Michelle Malkin does her own debunking from the other side. In October, she noted that the New York Times had published an excerpt from a letter written by deceased Cpl. Jeffrey Starr that quoted only a section where Starr predicted that he was going to die. Malkin shared Starr’s letter with her readers to show that he believed in the war. And yesterday, she commended the president for reading parts of Starr’s letter during his speech: “Good for the White House for fighting back against MSM bias.”(Read more of the letter.) Ankle Biting Pundits’ Bulldogpundit believes, “The President is doing now what he should have been doing all along. He’s getting out there defending his decision to liberate Iraq and getting specific on what more needs to be done to ensure victory and get out, and today he focused on the training of Iraqi forces.” Commenting on PoliPundit, Mike, a Marine, enthuses: “I am going back for my second tour in Iraq and am glad the President articulated what we are doing and how well we are doing in such detail!” And Power Line’s John Hinderaker lauds Bush’s rhetoric: “[I]n a series of speeches extending over a period of years, President Bush has articulated his policy vision more consistently and more eloquently than any President since Lincoln.”

Read more about the speech.

Execution, Singapore-style: Singapore will hang 25-year-old Australian Nguyen Tuong Van Friday morning. He was caught carrying about 14 ounces of heroin in the Singapore airport in 2002.

Some bloggers are sympathetic to Van, who has claimed that he was taking the drugs back to Melbourne in order to settle his twin brother’s debts. “He didn’t kill anyone, and he wasn’t exactly carrying quantities of epic proportions, now was he? Shame on Singapore for behaving in a savagely despotic manner; that’s what I think,”  opinesMAD’s Blog, which belongs to an English teacher in Thailand.
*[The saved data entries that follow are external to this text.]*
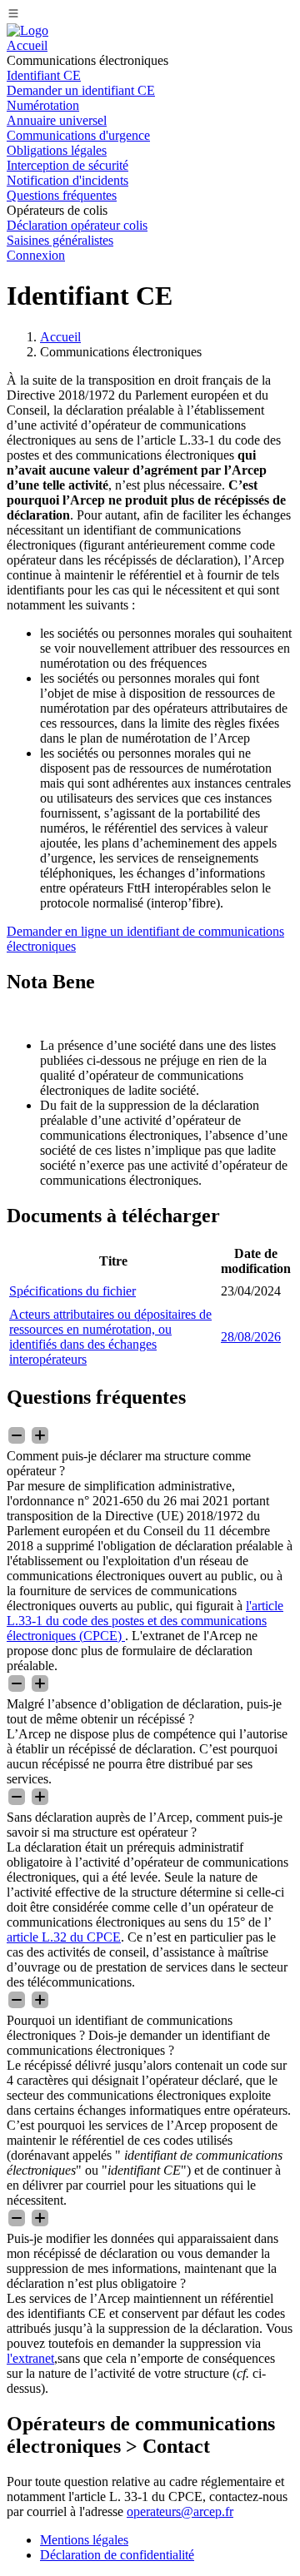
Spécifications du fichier (72, 1291)
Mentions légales (84, 2540)
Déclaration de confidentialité (117, 2555)
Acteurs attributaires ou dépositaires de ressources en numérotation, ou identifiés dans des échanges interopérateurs (110, 1336)
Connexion (36, 255)
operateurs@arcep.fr (180, 2511)
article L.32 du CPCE (64, 1937)
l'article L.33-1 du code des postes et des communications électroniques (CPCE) (145, 1621)
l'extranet (30, 2358)
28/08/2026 (251, 1337)
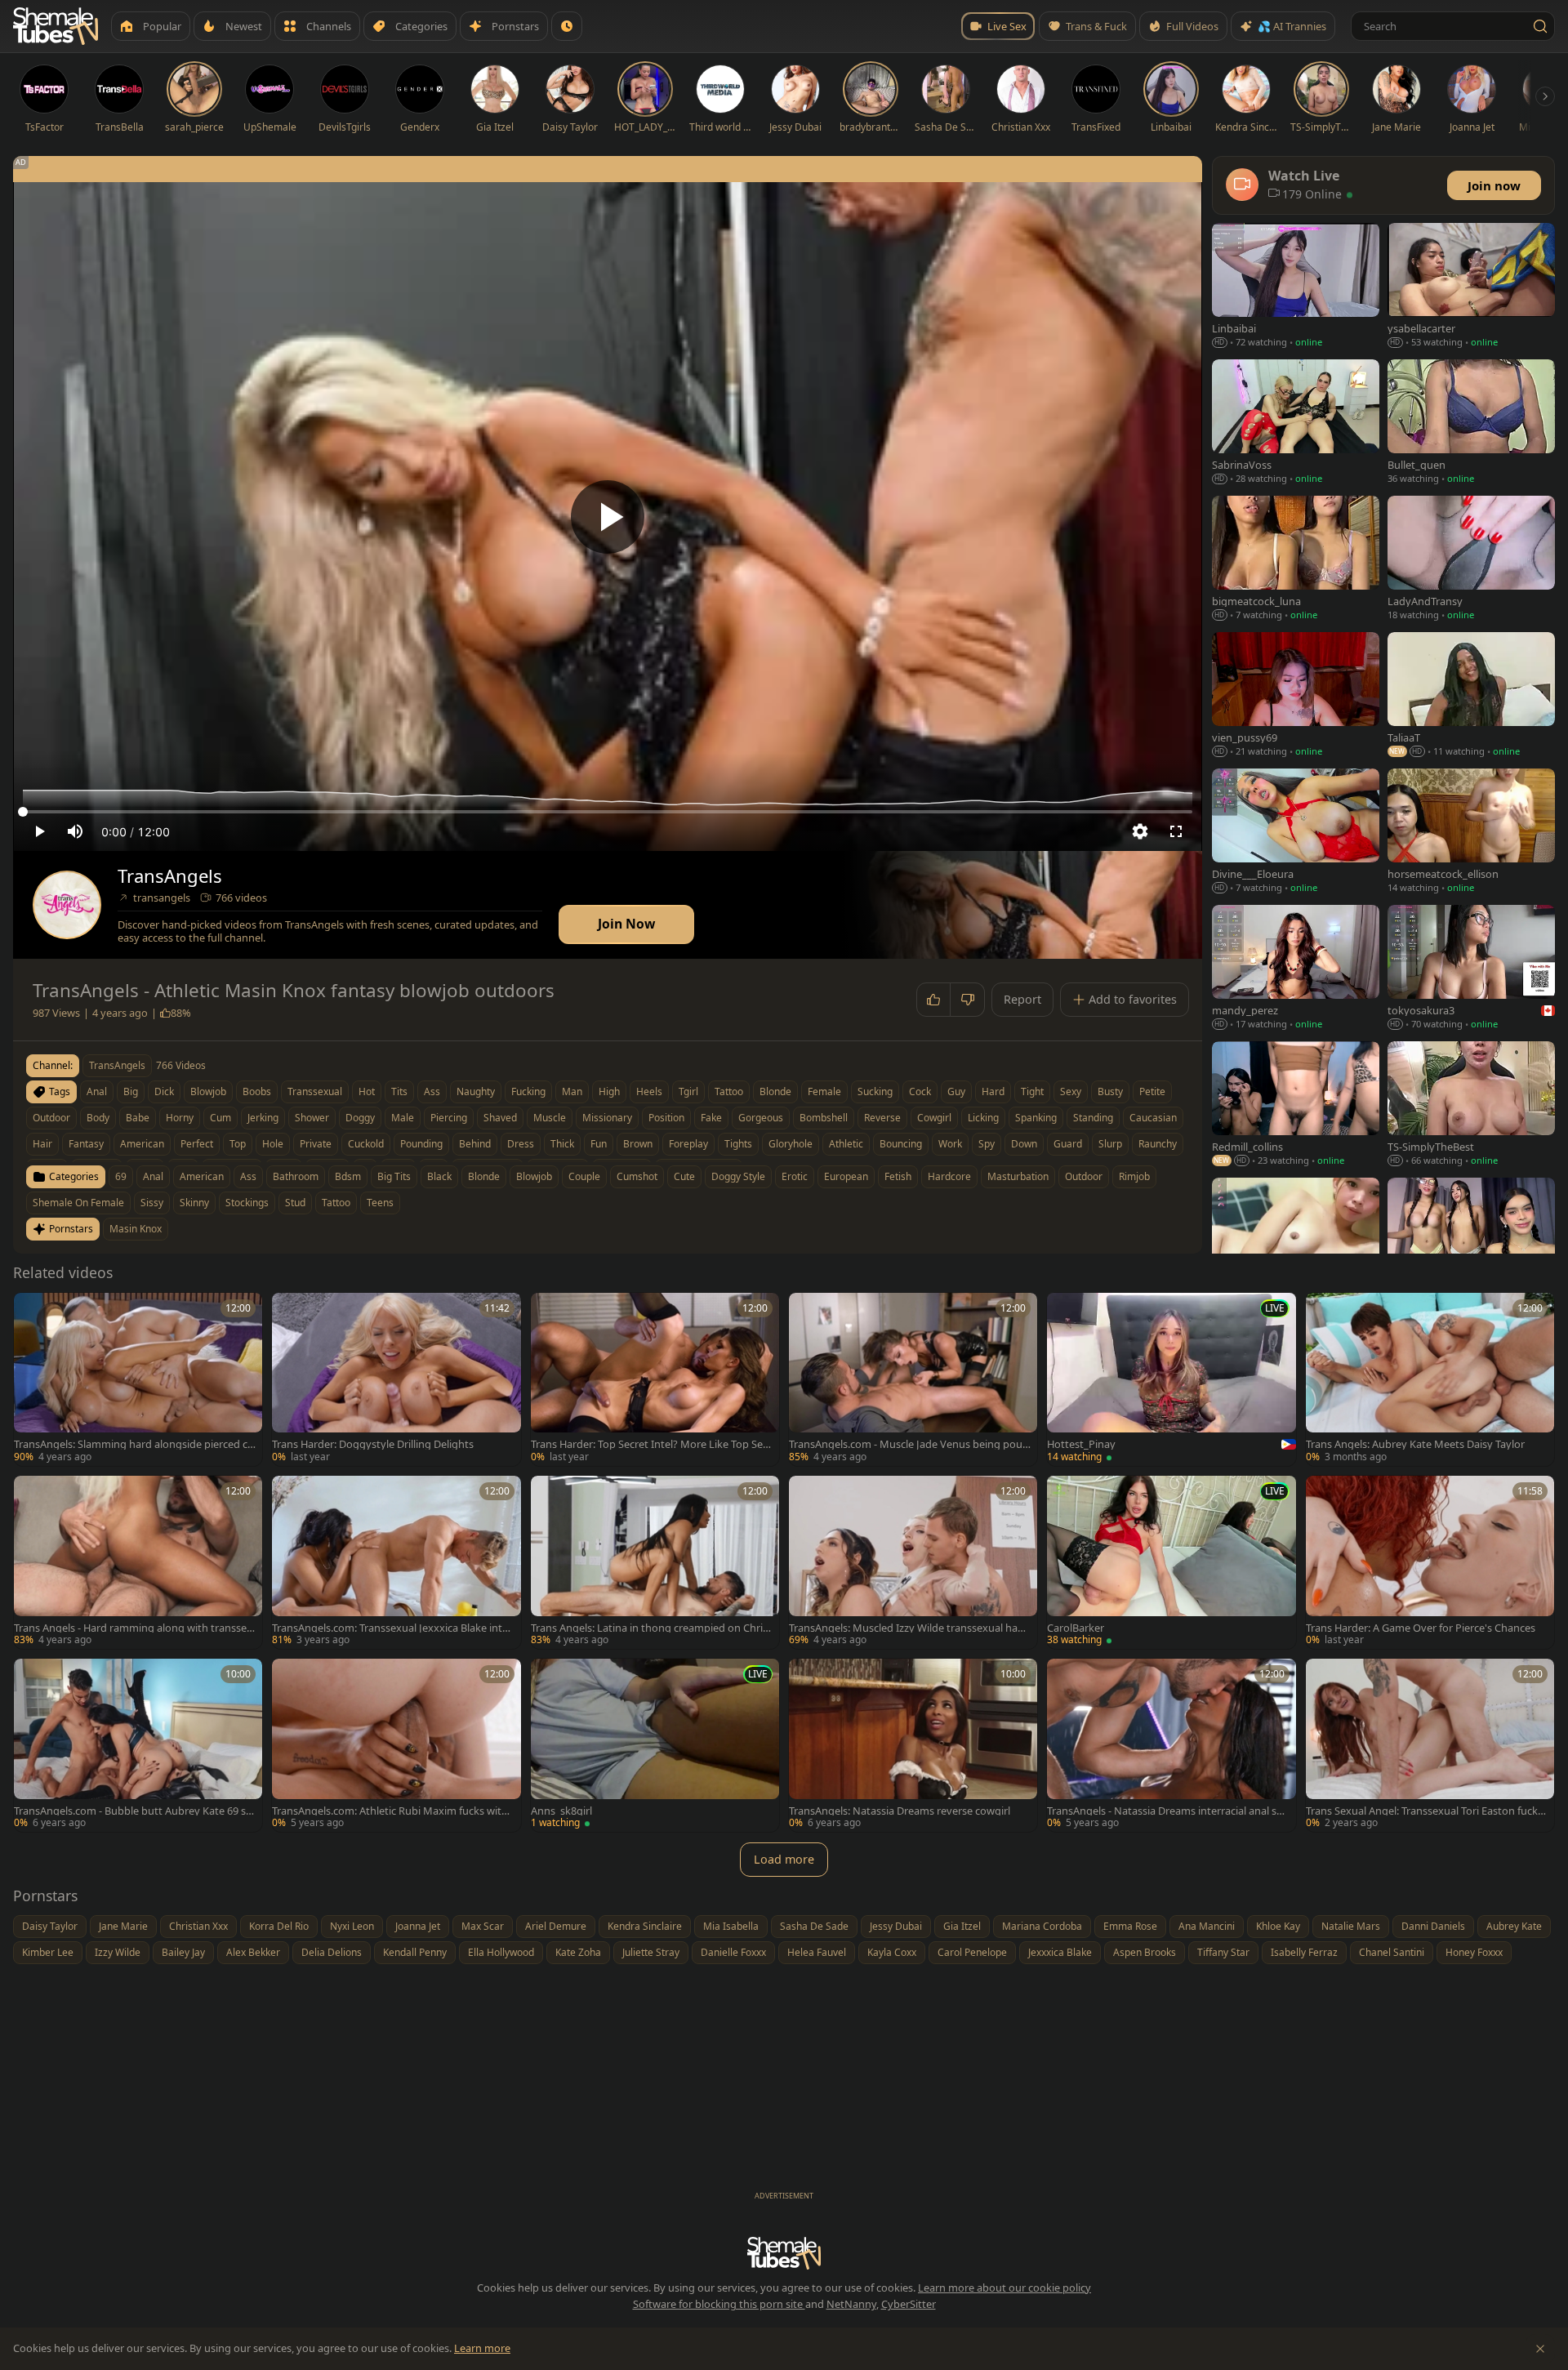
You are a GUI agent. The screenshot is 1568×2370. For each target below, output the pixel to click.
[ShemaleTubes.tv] (55, 26)
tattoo (729, 1091)
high (609, 1091)
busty (1110, 1091)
TheCallowQueen, a Kansas magazine editor, remembers the outcry over the Michael Fay caning and writes, “America was in an outrage then. What would be the media coverage if it were an American this time and not an Australian?”

However, Curiouser & Curiouser’s right-leaning Michael points to justifies the Singaporean position: “There were many avenues to seek help, but he transported drugs, which was the thing that created this problem.”

Read more about Nguyen Tuong Van.

Better than Harry Potter: Group blog Crooked Timber is hosting a “seminar” about Susanna Clarke’s novel Jonathan Strange & Mr. Norrell. Many of the site’s regular bloggers (a mix of academics and professionals) have posted lengthy critiques, commenters have weighed in, and Clarke has responded. The book, which came out last year, is about two rival magicians in an alternate version of 19th century England. (Read the PDF version of the seminar.)

Maria Farrell, who works for ICANN, writes, “One way of reading the novel is that magic is the return of actual history, with its struggles, complexities and brutalities to the artificial ‘histories’ of our collective imagination. It’s a sort of irruption of reality into the constructed universe of politesse that we imagine Regency England to have been.” Novelist Belle Waring says, “[W]here are the female magicians? … I feel a small twinge of disappointment when I read an amazing book like this, written by a female author, in which (male) heroes come to know themselves, restore order, and recapture their lost women from the villain’s bondage.”

And Clarke prefaces her extensive response by saying, “The author couldn’t come. The author has left the building. She left when the book was finished. I’m just the person who remains now she is gone. I may be able to help you because I seem to have a pile of her memories over here—also lots of her notes and stuff.”